108.
Le lendemain matin, Rich et moi étions sur des charbons ardents à nos bureaux, attendant que Mary Jordan franchisse le portillon. Elle arriva avec dix minutes de retard, l’air passablement secouée.
J’invitai la responsable administrative du Registre Westwood à nous suivre dans cette cellule sans fenêtre qui nous servait de cantine.

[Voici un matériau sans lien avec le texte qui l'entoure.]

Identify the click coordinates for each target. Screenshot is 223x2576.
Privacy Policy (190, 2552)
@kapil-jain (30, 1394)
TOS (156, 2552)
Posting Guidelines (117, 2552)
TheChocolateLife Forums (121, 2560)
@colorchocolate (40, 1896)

Rich avança une chaise pour Mary, et je lui préparai un café : noir, deux sucres, comme la dernière fois qu’on l’avait vue.
— J’ai prié pour Madison, dit-elle en se tordant les mains.
Elle avait de grands cernes mauves sous les yeux.
— Je sens tout au fond de mon cœur que j’ai fait ce que Dieu voulait que je fasse.
Ses paroles suscitèrent une légère appréhension au creux de mon estomac.
— Qu’avez-vous fait, Mary ?
— Quand Mr Renfrew est sorti ce matin, je suis retournée dans son bureau. Et j’ai fouillé encore un peu.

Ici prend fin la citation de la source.